OP
Yesyesloud
Guest
A few important points:
- Installing an OS is not a beginner's or basic level user's task
One could perfectly state this sentence otherwise, unskilled people install popular OSes all the time. Apart from that, this topic was created by a person who didn't seem to be a beginner at setting up an operational system, but Mint and Ubuntu do offer full instructions "for dummies" to set them up, specially alongside windows.
- Windows for example does not provide an easy installation which covers all bases, provides all drivers for every piece of your hardware out of the box and offers to set up multi boot with other OS'. (In fact windows used to just overwrite the MBR with a new one, wiping out any bootloader you already had installed without prompting...)
Sticking the discussion to this topic... Unfortunately, a lot of multimedia drivers for home use are feature richer and often stabler in windows (Linux resounds much cleaner due to its low level hardware output capabilities though). Many proprietary video drivers are actually present in windows by default (MS-rebranded) and fully hardware-rendering capable, which doesn't happen with FOSS. Installing/updating drivers from its official proprietary releases (companies' websites/sources) is easier in Windows. A Windows setup may take over the MBR, but popular Linux distros installations respect and will only wreck it when the user is not careful enough. It's pretty basic to understand which may be installed first for multi-boot purposes; the topic owner knew it.

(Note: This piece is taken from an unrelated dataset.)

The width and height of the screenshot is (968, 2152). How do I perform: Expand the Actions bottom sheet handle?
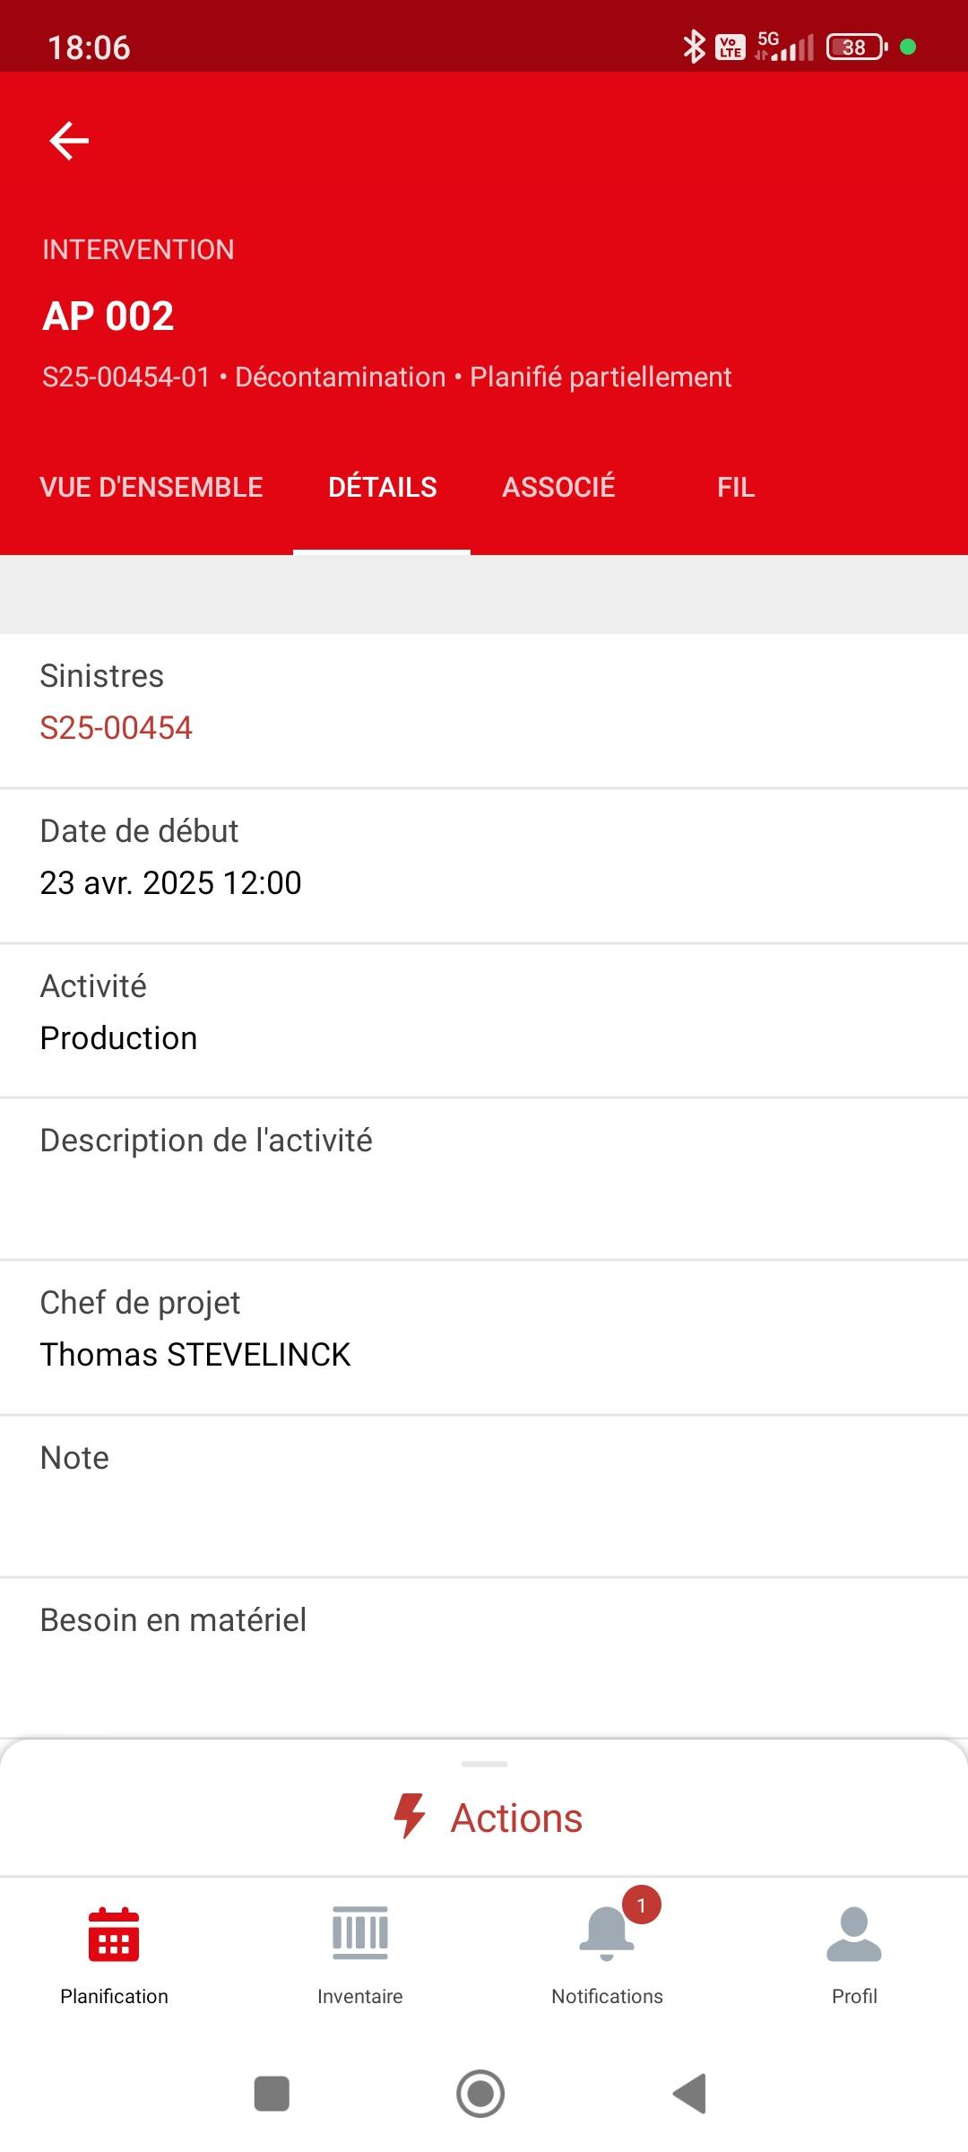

- GNU/Linux and any *nix system in fact does not refer to fixed disk drives as "drive C" or "drive H" or whatever - most UNIX like systems use the device names such as "/dev/sda1" or /dev/sda2" for specific partitions which are then mounted to the root file system. If you fail to read up on that and accidentally format your windows partition(s) - guess who's fault that is...?
The problems he experienced were solely his fault, I hope he figured that out. However he probably wasn't too familiar with *nix partition tables, he have used a Mac OS, and despite the apparently misleading MS-DOS references, he made sure on which storage devices and partitions his OSes and boot loaders were installed, guided by storage sizes. It was not hard to realize what he implied.
- If you installed grub to a partition instead of the MBR, another bootloader (for the existing OS) will have to be set up to chainload to grub and boot GNU/Linux - this means that you will have an unbootable GNU/Linux distro after installation until you set up, e.g. the windows bootloader to chainload to it.
Agreed. Also, as constantly mentioned, he could have placed grub in the MBR of the HDD in which only Mint was installed in order to boot it with bios shortcut keys - not ideal for most users, but it seems he would mainly run Linux for the sake of a single game.
- If you have a complex array of SSDs, fixed disks, removable disks, etc and find that you cannot boot after installation, it's most likely because device IDs have changed. These kinds of installs are for more advanced users and if this is a struggle start off with something simple - e.g. install on a separate dedicated fixed disk and install grub to it's MBR. This will give you the least amount of headache and leave the windows install, and presumably your precious data, untouched.
His disk array is rather simple. Ubuntu based distros installations are smart, they can take care of it. The main problem, here, is that he must acknowledge there were no software flaws.